* TRY IT:
From the first line to the last, write out the records below exactly as they appear.

* PROVIDED DATA:

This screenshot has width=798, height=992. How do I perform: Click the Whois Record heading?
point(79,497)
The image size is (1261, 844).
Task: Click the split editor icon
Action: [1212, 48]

* SOLUTION FOR THIS EXERCISE:
This screenshot has width=798, height=992. How do I perform: Click the Whois Record heading?
point(79,497)
The image size is (1261, 844).
Task: Click the split editor icon
Action: [1212, 48]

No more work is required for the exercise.